Pour le jonc, nous ne sommes pas allés bien loin. Le ruisseau qui coulait au pied du jardin en regorgeait.

Nous partions avec la brouette et nos chapeaux de paille. Mes grands-parents rentraient dans l’eau, dégageaient les tiges de jonc et les posaient délicatement sur les flancs du ruisseau et de là sur la brouette. Avant de repartir à la maison de mémé Yvonne, je la débarrassais de quelques sangsues qui s’étaient agrippées à ses jambes. Je la plaignais, ces bestioles me faisaient peur .

 

Le jonc séchait dans le grenier. Mon pépé l’étalait et montait souvent pour le retourner et le secouer, il fallait que le séchage se fasse au mieux : le jonc aurait pu pourrir… Que ce grenier sentait bon ! Le jonc en séchant dégageait une odeur à la fois douce et entêtante. A moins que ce ne soit les pailles commandées couleur naturelle et que mon grand-père plongeait dans des bains de couleur soit rouge, soit vert ou encore jaune. Des pailles dorées s’ajoutaient à la collection.

 

La structure des chaises était fabriquée à la cave, sur l’établi. J’admirais le tour de main d’Achille. Sur le dossier des chaises et des fauteuils de salle à manger ou de chambre, il faisait apparaître des bouquets de petites roses qu’il sculptait avec une grande précision. J’avais peur qu’il les rate, que l’outil dérape. Non, il maîtrisait son affaire. Toutes les pièces de bois assemblées, le squelette de la chaise montait au centre de la cuisine. Là, il  préparait son jonc séché et ses pailles de couleur.
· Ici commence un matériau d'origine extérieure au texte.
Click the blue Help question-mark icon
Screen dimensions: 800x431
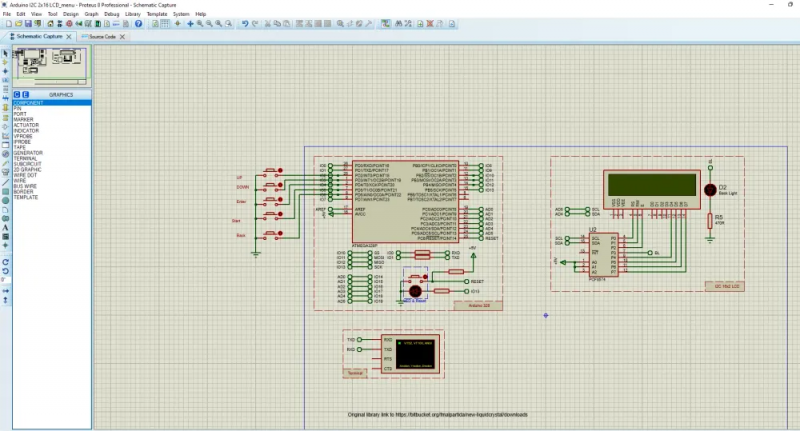coord(138,24)
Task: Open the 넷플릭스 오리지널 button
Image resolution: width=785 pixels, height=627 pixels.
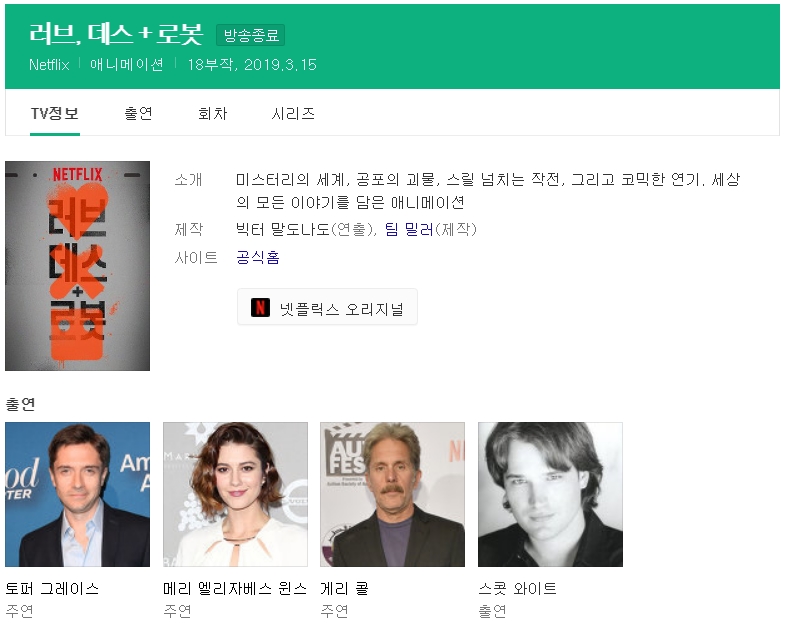Action: click(327, 308)
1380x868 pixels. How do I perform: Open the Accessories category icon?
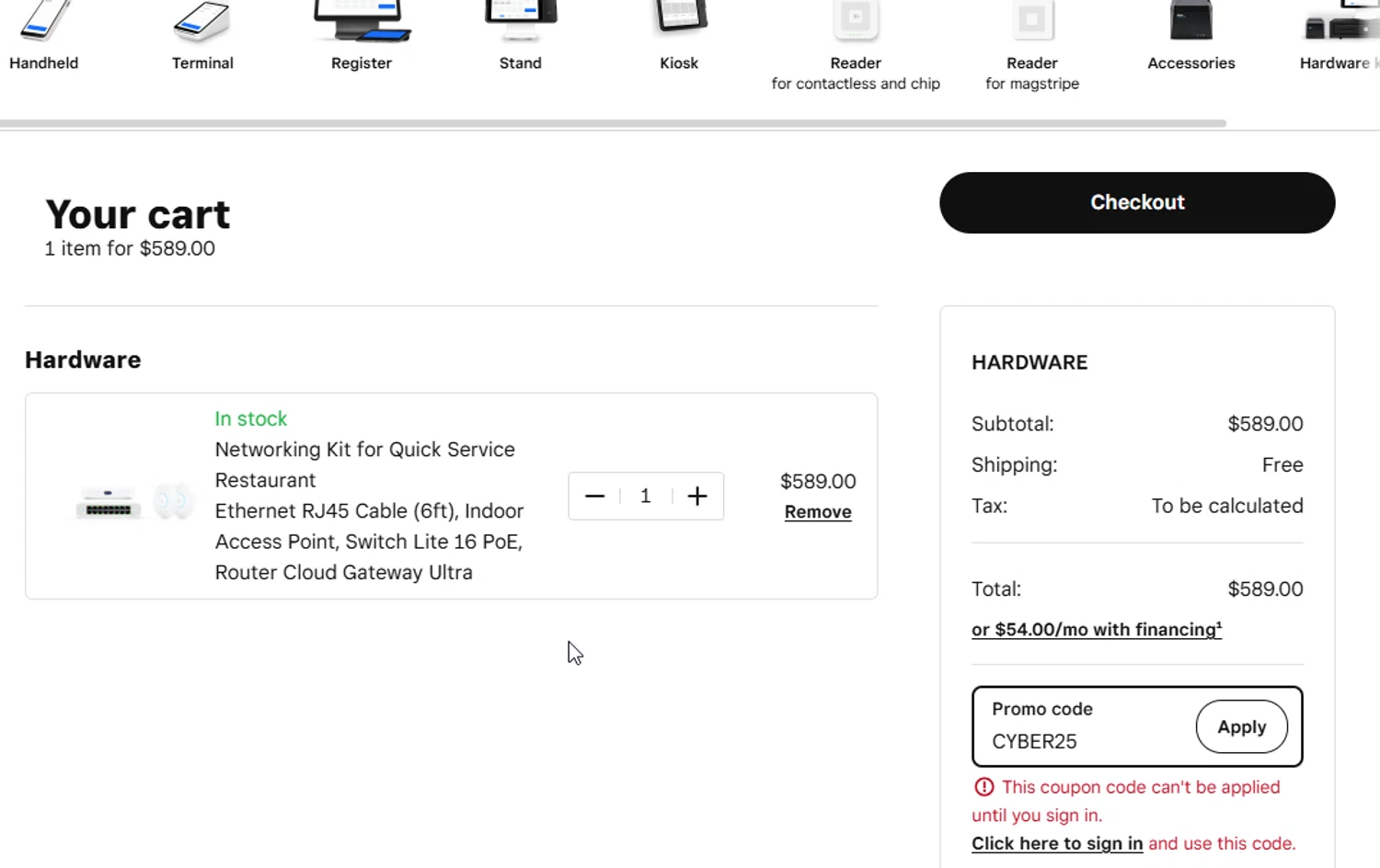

Il était assis sur une chaise basse, la chaise à empailler serrée contre lui et avec beaucoup de dextérité, il torsadait le jonc, le faisait passer par les trous prévus tout autour de l’assise et le faisait ressortir au bon endroit.

De temps en temps, au moment opportun, il intercalait des pailles de couleur. L’ensemble était harmonieux, un vrai travail d’artiste.

 

Il pouvait avoir des cannages à refaire ou des commandes de chaises cannées neuves. Le travail était complexe : cet entrelacement de tiges d’osier au dessin régulier demandait une grande patience. Ce n’était pas le moment de lui demander l’heure ! Il y passait un temps fou .

 

A côté de ses commandes de chaises, il avait aussi des commandes de bancs pour les églises . Il était connu en Périgord vert grâce au curé Truchassout, de la Coquille, qui lui faisait une grande publicité .

Pour la communion solennelle de ses 15 petits-enfants, il offrait un prie-dieu. J’ai toujours le mien avec son bouquet de roses, ses pailles dorées et ses pieds torsadés.

 

Pépé Achille a travaillé jusqu’à la veille de sa mort en 1972. Son travail, c’était son loisir, son plaisir .

 

 

Ps : Dans la famille, les métiers d’autrefois aujourd’hui disparus, ont été nombreux

 

Mon père était tailleur d’habits. Quand je suis née en 1944, le métier  était florissant .

Papa avait deux ouvrières. Puis la confection est arrivée : la reconversion n’a pas été possible car mon père était handicapé…

 

Ma grand-mère paternelle, elle, était couturière à Saint-Cyprien et  son père y était maréchal-ferrant.